Brief =>
Please report how many lines in the records below contain "electromovilidad". Reply with the number alone.

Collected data
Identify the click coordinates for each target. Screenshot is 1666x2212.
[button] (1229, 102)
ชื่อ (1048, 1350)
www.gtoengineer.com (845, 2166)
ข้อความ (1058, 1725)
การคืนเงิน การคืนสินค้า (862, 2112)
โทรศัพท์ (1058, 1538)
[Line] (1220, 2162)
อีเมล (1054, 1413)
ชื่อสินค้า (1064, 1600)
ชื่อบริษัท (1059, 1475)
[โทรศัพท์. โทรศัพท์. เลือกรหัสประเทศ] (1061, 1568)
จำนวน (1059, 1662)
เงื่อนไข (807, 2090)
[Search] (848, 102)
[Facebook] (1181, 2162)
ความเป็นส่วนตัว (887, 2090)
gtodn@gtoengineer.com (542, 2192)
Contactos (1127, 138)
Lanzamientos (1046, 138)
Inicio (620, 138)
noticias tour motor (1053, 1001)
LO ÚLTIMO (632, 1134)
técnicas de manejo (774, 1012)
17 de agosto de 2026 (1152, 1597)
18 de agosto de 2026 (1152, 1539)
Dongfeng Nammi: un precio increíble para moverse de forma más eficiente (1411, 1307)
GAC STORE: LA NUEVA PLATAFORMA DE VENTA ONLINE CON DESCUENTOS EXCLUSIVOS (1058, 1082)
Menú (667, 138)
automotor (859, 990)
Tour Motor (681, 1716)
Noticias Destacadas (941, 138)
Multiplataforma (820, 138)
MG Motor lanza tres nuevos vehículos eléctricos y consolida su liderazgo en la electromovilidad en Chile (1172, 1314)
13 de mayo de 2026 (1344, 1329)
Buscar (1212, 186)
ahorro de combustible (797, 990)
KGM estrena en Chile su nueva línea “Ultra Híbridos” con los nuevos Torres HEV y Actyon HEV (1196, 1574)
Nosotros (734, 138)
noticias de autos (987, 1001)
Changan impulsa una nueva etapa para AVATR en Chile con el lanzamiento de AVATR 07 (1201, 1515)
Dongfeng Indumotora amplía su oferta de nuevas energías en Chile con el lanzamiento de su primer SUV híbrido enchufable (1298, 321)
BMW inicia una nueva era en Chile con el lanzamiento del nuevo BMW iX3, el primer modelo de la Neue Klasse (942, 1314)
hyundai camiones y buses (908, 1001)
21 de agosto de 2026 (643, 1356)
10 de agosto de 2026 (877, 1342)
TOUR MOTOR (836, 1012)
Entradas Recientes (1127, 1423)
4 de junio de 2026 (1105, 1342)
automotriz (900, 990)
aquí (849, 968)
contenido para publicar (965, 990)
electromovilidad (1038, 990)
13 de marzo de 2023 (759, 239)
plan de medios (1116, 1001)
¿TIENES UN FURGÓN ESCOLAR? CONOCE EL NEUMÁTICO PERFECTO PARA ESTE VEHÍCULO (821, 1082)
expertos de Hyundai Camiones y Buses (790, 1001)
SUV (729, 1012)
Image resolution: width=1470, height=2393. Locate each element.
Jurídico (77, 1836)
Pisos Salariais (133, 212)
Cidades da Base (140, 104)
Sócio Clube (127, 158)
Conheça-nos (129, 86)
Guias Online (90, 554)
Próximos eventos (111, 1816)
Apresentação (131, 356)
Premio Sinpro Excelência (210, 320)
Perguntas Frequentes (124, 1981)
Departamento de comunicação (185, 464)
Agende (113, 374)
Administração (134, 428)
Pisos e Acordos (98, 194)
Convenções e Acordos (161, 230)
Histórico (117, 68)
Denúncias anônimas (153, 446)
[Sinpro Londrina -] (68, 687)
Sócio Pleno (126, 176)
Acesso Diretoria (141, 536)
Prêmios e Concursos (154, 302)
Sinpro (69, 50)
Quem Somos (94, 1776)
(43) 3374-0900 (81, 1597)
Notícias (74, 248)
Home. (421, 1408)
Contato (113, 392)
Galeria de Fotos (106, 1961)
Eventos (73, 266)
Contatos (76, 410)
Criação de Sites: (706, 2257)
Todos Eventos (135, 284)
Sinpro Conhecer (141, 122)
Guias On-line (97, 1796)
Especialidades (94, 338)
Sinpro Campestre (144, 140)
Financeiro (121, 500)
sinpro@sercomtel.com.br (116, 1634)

Your solution =>
2